* _GIVEN PROBLEM_
Return every line of the items below word for word, omitting the pictures.
---------- EXERCISE DATA ----------
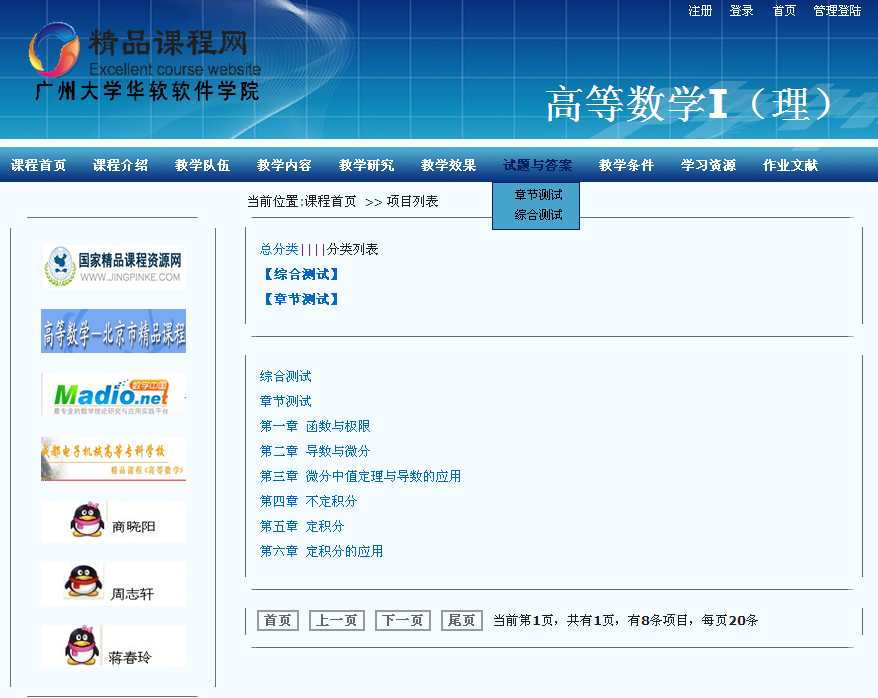This screenshot has height=698, width=878.
Task: Go to 学习资源 in the navigation bar
Action: pos(708,166)
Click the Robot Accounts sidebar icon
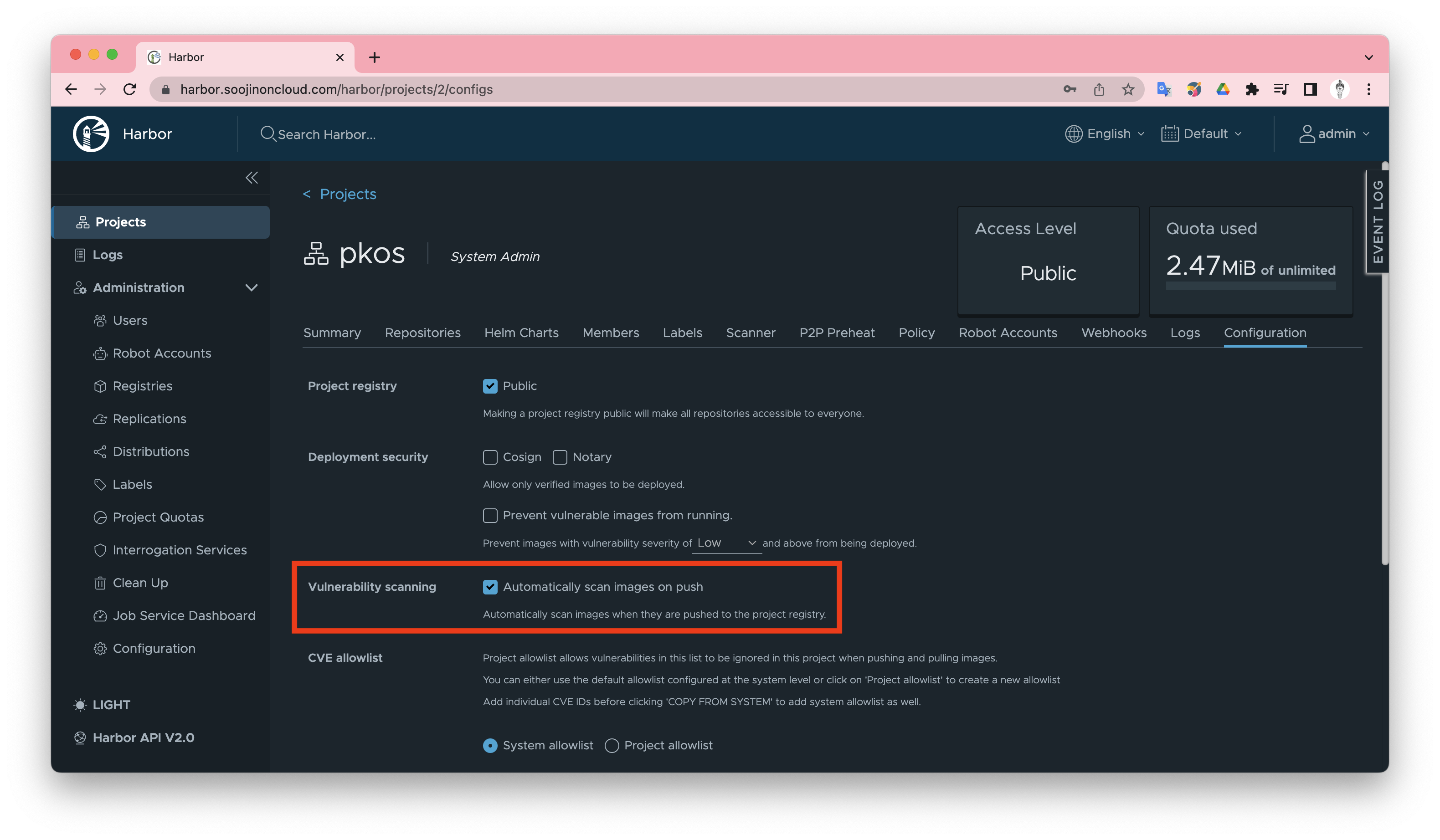This screenshot has height=840, width=1440. tap(100, 353)
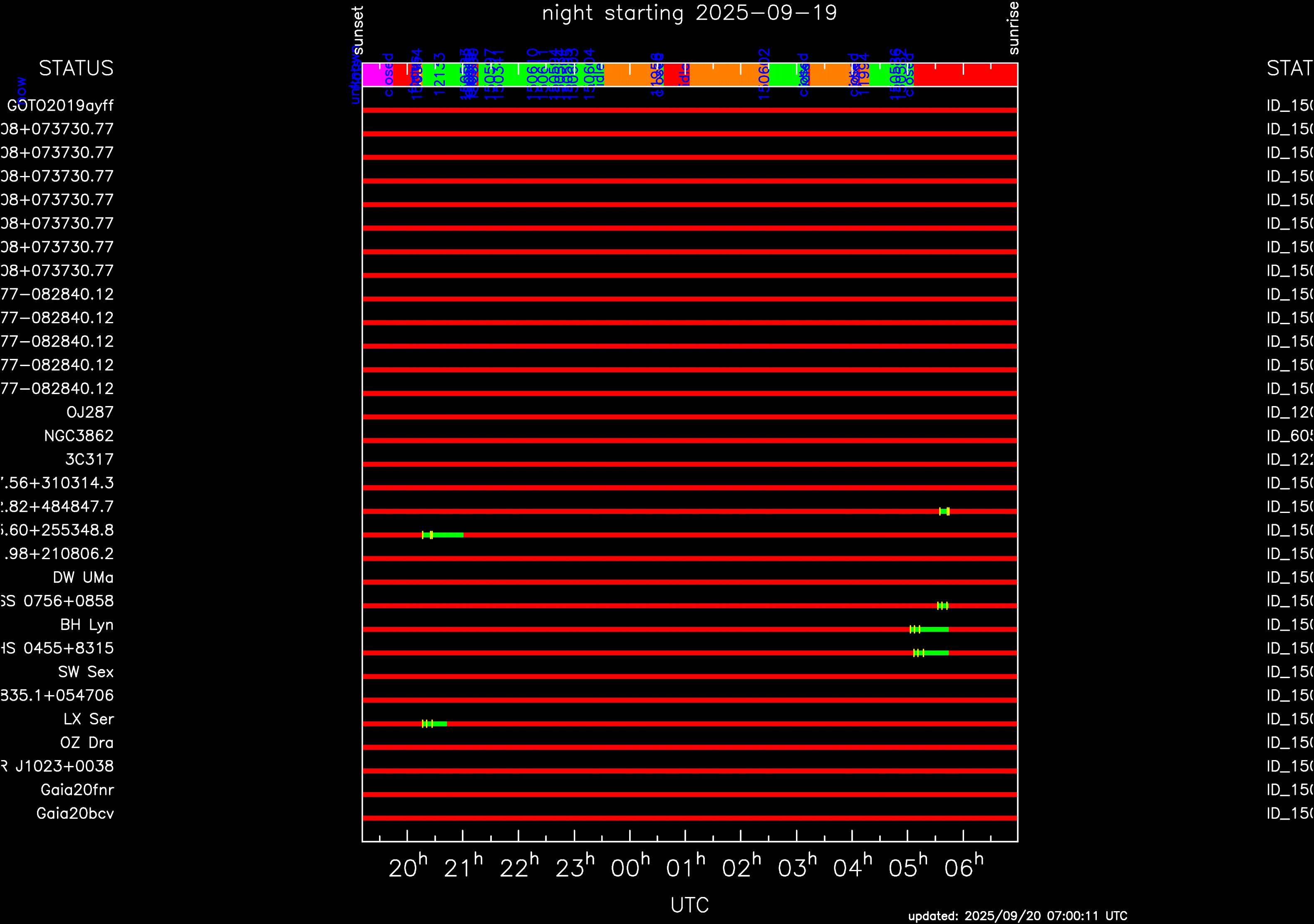
Task: Select the OJ287 target label
Action: [90, 413]
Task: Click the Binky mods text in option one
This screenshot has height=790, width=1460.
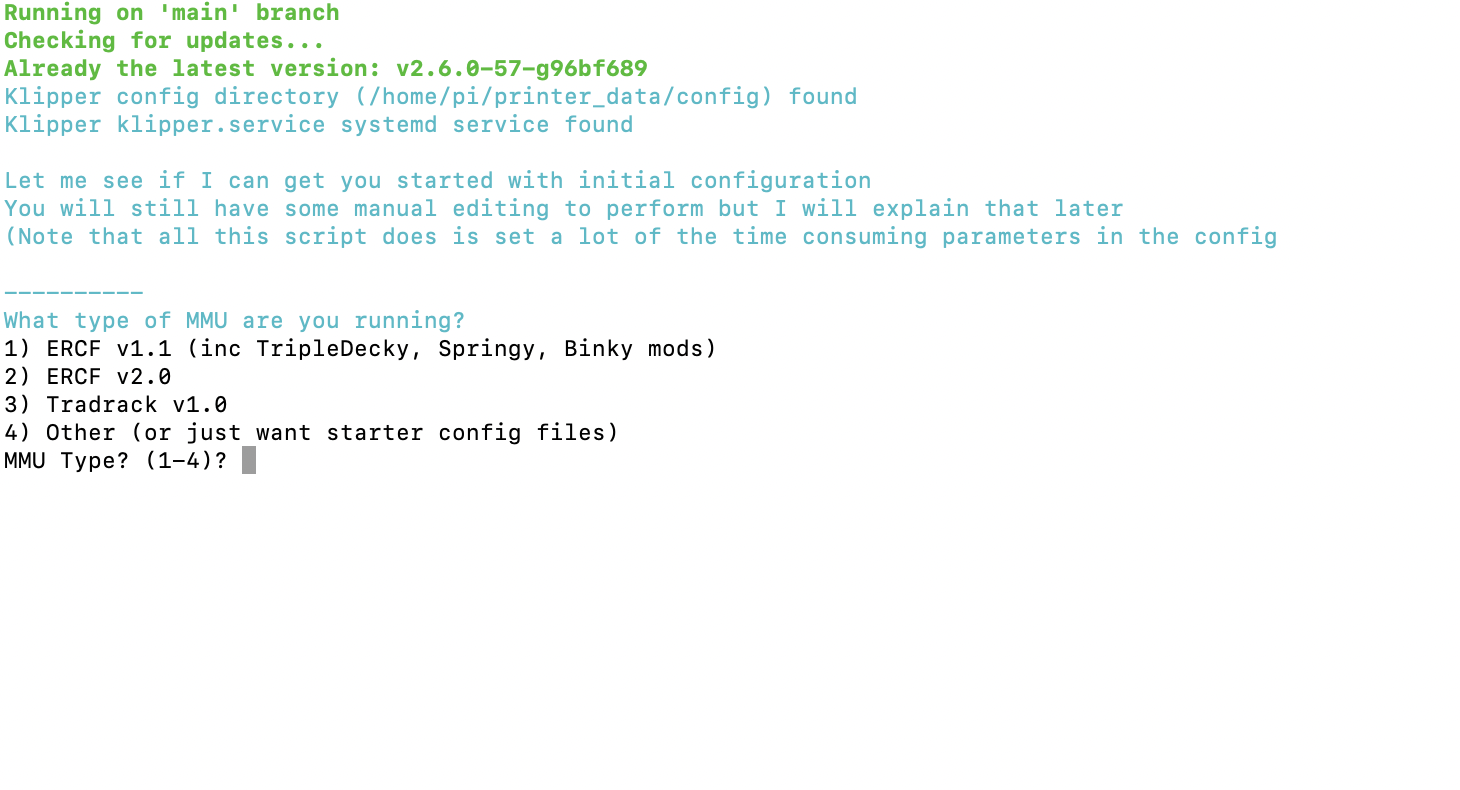Action: click(x=634, y=349)
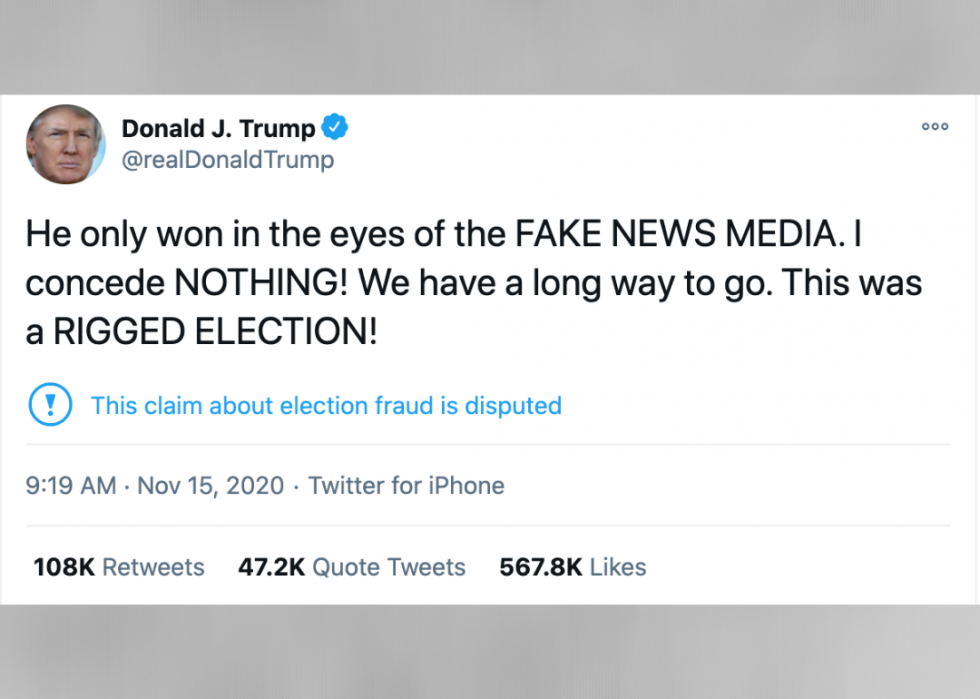Select the Nov 15, 2020 date
The image size is (980, 699).
(x=211, y=486)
----------
* _WRITTEN SOLUTION_
This screenshot has height=698, width=878.
Task: Go to 学习资源 in the navigation bar
Action: pos(708,166)
Click the Robot Accounts sidebar icon
This screenshot has height=840, width=1440. tap(100, 353)
Task: Select the OJ287 target label
Action: [90, 413]
Task: Click the Binky mods text in option one
This screenshot has height=790, width=1460.
Action: click(x=634, y=349)
Select the Nov 15, 2020 date
The image size is (980, 699).
(x=211, y=486)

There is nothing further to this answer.